O roteiro e a direção de Weitz amarram com sutileza essas duas tramas, intimamente ligadas – afinal, se Duryea não tivesse conseguido o emprego, não teria conhecido Foreman e Alex. E chega a ser inusitado pensar que um dia esse mesmo diretor fizera American Pie, um filme onde o sutil passa longe. As situações são plausíveis e os personagens de carne e osso.
As interpretações também contribuem e muito para o bom resultado. Certamente Grace está em boa companhia ao lado de Quaid, que nos últimos anos tem dado prova de um inequívoco talento em filmes como Longe do Paraíso e Traffic. Grace, por sua vez, tem chance de mostrar serviço com um grande personagem e selar de vez a sua migração do programa da TV “That’s 70 Show” para o cinema. Mas é Scarlett que, novamente, consegue muito sem parecer precisar de muito esforço. Como a filha dividida entre o dever familiar e a paixão, a atriz gravita com densidade e charme.
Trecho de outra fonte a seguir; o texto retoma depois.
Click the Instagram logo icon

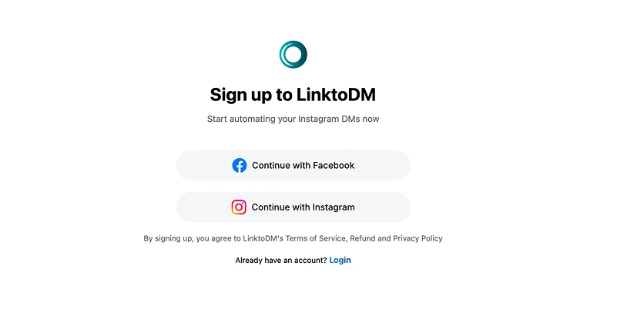pyautogui.click(x=239, y=207)
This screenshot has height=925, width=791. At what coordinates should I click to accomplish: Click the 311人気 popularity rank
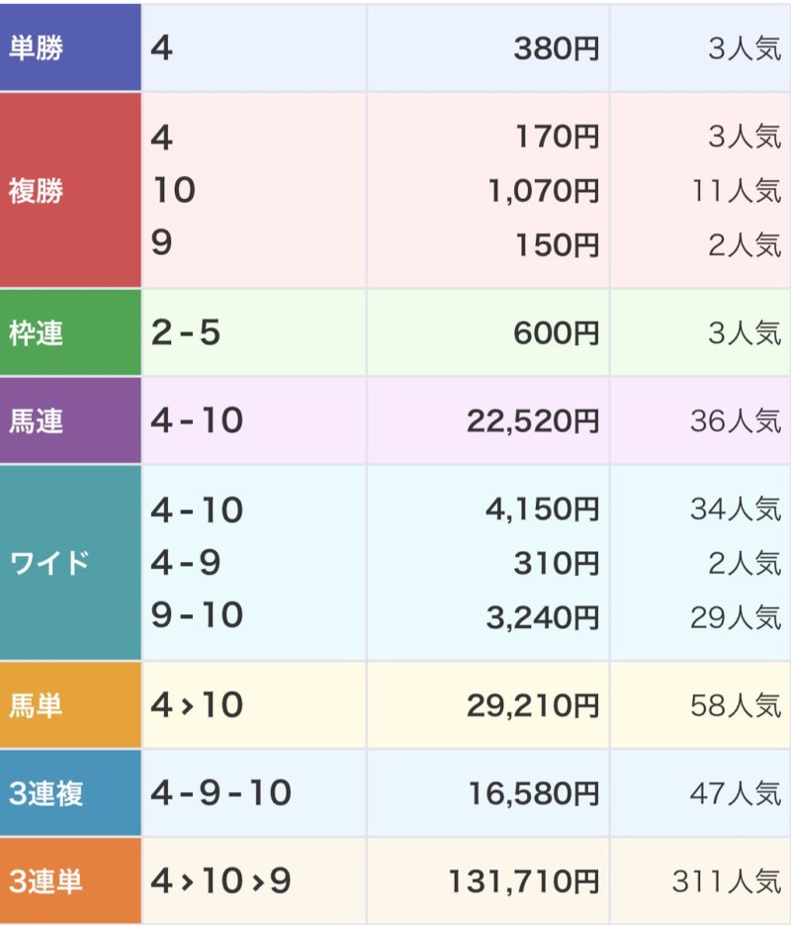tap(726, 880)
Em Boa Companhia é também uma espécie de comédia melancólica – algo como Se Meu Apartamento Falasse. Existem fatores que provocam o riso – principalmente aqueles vindos de uma situação inusitada – sem deixar de lado uma reflexão – embora light, nesse filme – sobre as transformações sobre as quais não temos controle, gerando um certo desconforto, alguma tristeza. Tudo isso muito bem ilustrado ao som de músicas melancólicas de nomes como Peter Gabriel e Steely Dan, que pontuam a trama na hora certa.